Lettre adressée par Doda Conrad, vice-président du Paderewski Testimonial Fund à New York, à «mon cher Président» Paderewski, le 29 avril 1941
Lettre adressée par Doda Conrad, vice-président du Paderewski Testimonial Fund à New York, à «mon cher Président» Paderewski, le 29 avril 1941
Lettre adressée par Doda Conrad, vice-président du Paderewski Testimonial Fund à New York, à «mon cher Président» Paderewski, le 29 avril 1941
Lettre adressée par Doda Conrad, vice-président du Paderewski Testimonial Fund à New York, à «mon cher Président» Paderewski, le 29 avril 1941
Lettre adressée par Doda Conrad, vice-président du Paderewski Testimonial Fund à New York, à «mon cher Président» Paderewski, le 29 avril 1941
N° d'inventaire:
PADEREWSKI-TESTIMONIAL-FUND-1941
Type:
original
Date:
29 avril 1941
Source:
coll. Musée Paderewski, Morges

Arrivé de France à New York le 5 novembre 1940, Paderewski vit ses derniers mois de vie en exil aux Etats-Unis. Le pays célèbre en grande pompe cette année-là le 50e anniversaire de ses débuts américains, avec à la clé de nombreux événements (comme ce concert choral donné le 4 avril 1941 à Carnegie Hall sous la direction de Nadia Boulanger) et la création d'un Paderewski Testimonial Fund (qui sera actif jusqu'en 1959). Doda Conrad, le vice-président de cette Fondation qui signe ces lignes, ne peut imaginer que son «cher Président» décédera deux mois plus tard jour pour jour des suites d'un refroidissement.

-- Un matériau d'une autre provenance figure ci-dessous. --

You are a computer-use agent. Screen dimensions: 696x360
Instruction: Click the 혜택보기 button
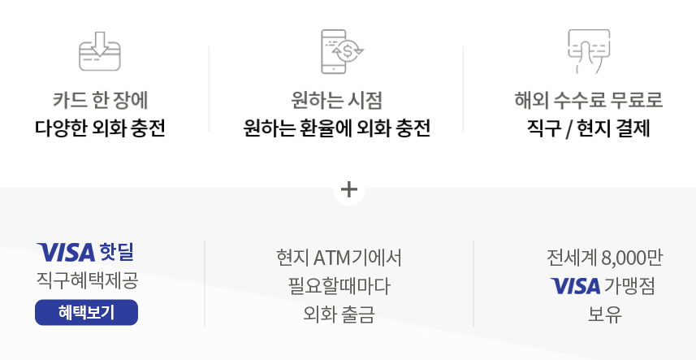(86, 312)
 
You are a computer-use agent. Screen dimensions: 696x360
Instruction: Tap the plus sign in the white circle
(349, 189)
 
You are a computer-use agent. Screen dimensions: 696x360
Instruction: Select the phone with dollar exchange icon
(342, 50)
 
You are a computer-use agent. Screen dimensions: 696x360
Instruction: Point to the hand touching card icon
(588, 50)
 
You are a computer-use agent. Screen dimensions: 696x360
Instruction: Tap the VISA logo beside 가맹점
(574, 286)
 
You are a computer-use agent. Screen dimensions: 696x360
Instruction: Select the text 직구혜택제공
(87, 280)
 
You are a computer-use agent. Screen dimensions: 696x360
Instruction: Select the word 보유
(605, 314)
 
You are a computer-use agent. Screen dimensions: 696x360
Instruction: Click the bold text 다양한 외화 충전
(100, 128)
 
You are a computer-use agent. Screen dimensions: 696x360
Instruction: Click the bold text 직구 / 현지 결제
(589, 128)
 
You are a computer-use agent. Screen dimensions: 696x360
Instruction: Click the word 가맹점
(629, 286)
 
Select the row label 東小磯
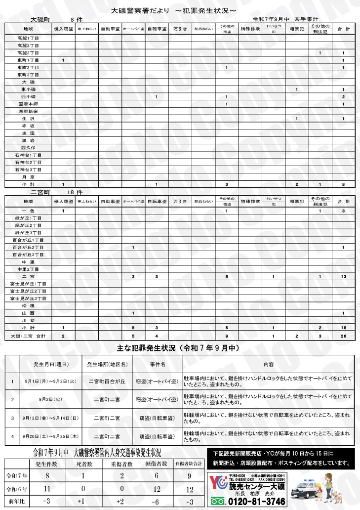(x=28, y=89)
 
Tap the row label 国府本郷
(x=28, y=104)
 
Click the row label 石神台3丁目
(x=28, y=169)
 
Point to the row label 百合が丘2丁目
(x=28, y=247)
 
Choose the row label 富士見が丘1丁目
(x=28, y=284)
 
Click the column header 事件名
(x=157, y=364)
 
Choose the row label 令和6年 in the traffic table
(x=16, y=489)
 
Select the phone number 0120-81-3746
(x=257, y=502)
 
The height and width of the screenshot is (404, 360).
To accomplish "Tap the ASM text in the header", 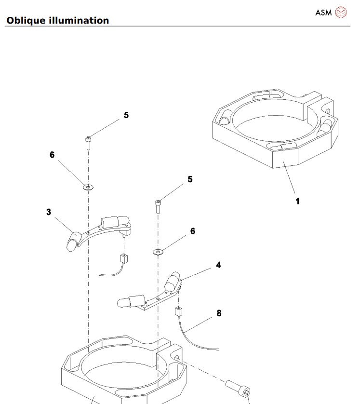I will (x=323, y=13).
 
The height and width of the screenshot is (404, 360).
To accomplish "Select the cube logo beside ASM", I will (x=341, y=12).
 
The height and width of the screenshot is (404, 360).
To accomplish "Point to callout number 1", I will (x=297, y=201).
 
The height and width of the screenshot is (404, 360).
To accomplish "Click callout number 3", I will (x=49, y=212).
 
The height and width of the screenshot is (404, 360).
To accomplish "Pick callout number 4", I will (x=218, y=265).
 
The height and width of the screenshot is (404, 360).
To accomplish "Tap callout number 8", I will (x=219, y=313).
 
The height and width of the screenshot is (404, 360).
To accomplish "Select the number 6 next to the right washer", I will (x=193, y=231).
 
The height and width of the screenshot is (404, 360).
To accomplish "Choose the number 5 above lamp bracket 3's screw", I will (x=126, y=115).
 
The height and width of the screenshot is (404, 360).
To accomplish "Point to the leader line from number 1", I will (x=291, y=178).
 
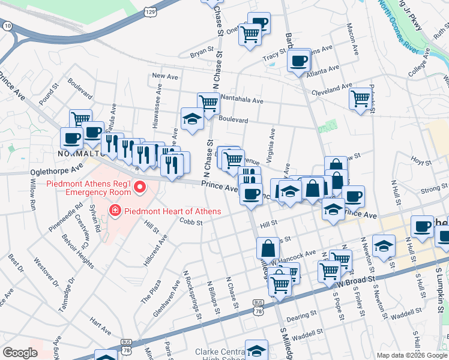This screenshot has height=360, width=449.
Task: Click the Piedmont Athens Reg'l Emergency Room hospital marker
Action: tap(140, 188)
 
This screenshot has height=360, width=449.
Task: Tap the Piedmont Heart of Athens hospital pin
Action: tap(114, 211)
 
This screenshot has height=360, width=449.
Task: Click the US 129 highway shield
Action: tap(150, 11)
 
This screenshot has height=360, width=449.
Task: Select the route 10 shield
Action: tap(7, 26)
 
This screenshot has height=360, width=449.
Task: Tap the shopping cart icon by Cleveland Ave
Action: tap(361, 98)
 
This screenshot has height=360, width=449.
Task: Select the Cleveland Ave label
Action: tap(332, 89)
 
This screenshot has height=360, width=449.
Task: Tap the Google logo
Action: tap(20, 353)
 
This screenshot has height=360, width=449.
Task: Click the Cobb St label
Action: tap(191, 221)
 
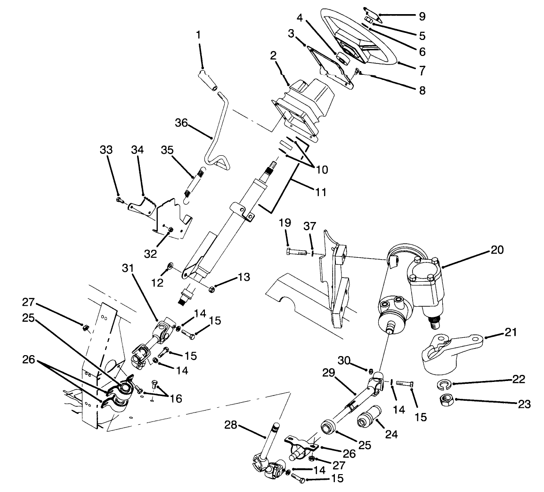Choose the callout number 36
(x=181, y=123)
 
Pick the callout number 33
(x=106, y=150)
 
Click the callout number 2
(x=273, y=56)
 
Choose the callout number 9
(x=422, y=16)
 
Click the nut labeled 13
(x=213, y=287)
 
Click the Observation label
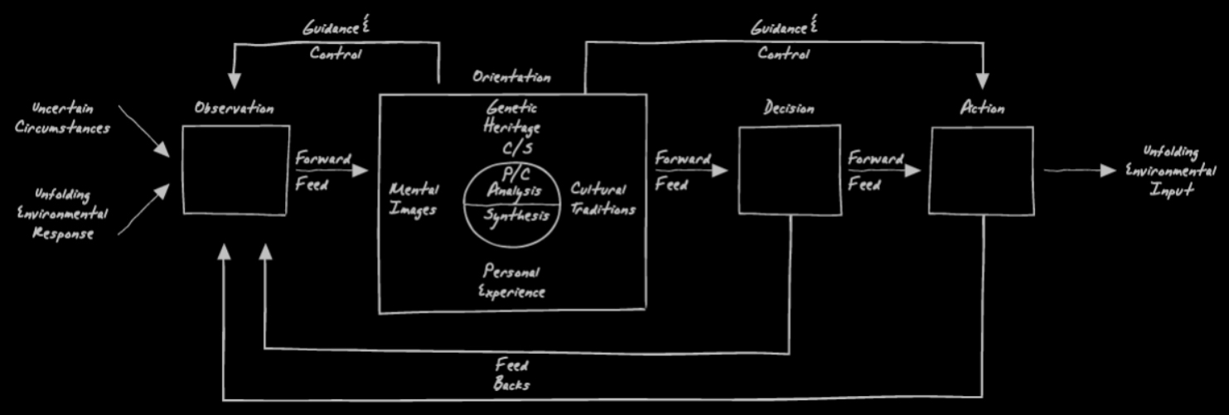(x=234, y=109)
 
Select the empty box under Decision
(x=787, y=169)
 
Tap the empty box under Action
(x=982, y=170)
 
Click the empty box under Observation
(x=236, y=170)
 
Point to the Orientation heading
(x=511, y=78)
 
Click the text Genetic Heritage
(x=512, y=118)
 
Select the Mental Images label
(x=414, y=200)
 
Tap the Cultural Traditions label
(x=602, y=199)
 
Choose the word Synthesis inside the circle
(x=516, y=215)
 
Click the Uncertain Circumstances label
(x=62, y=118)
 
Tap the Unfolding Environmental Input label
(x=1171, y=171)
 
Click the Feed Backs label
(x=511, y=374)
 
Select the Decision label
(x=789, y=109)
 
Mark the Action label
(x=982, y=109)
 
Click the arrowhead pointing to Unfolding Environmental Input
(x=1109, y=170)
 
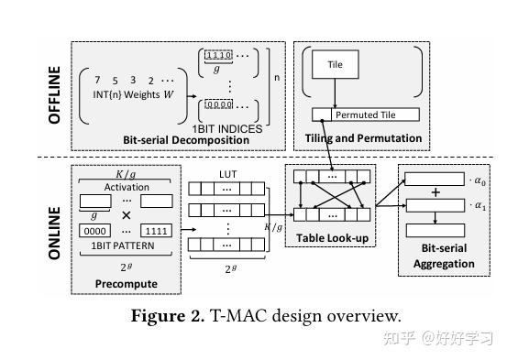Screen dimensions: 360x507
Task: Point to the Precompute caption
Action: [126, 283]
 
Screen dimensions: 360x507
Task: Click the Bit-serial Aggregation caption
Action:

Polonais naturalisé américain réputé pour sa voix de basse, Doda Conrad (1905-1997) s'est formé à Paris – à l'Ecole Normale et auprès de Nadia Boulanger – où il a fréquenté le Groupe des Six mais aussi Picasso (qui lui conseille de se mettre à la peinture), Stravinski et Saint-John Perse. Après ses adieux à la scène en 1965, il se consacre à la promotion musicale en fondant notamment la Saison musicale de Royaumont.
[idem B-LETTRE-B2-A-NORTON-GALLERY-1941-04-17]

«Mon cher Président, malgré les scrupules que je puis avoir de vous importuner, veuillez me permettre de vous soumettre malgré tout le document suivant qui me semble constituer, dans la sécheresse même de l'éloquence des chiffres, un des témoignages particulièrement émouvants de gratitude et d'admiration qui vous aient été offerts dans ce pays au cours de ces derniers mois.

»En fait, ce document est significatif non seulement en ce qu'il est un hommage à la Pologne à travers le symbole de votre nom, mais aussi, tout simplement, parce qu'il est un geste infiniment encourageant du point de vue de la Musique, de son avenir et du sentiment d'Idéal sans lequel la pérennité de tout effort artistique est compromise.

»Ceci est le compte qui vient de m'être remis concernant les frais supportés par les 104 choristes, élèves de la Normal State School de Potsdam (NY), qui ont fait le voyage de New York pour venir prêter leur concours au concert qui a été donné en votre honneur le 4 avril à Carnegie Hall, sous la direction fervente de Mademoiselle Nadia Boulanger.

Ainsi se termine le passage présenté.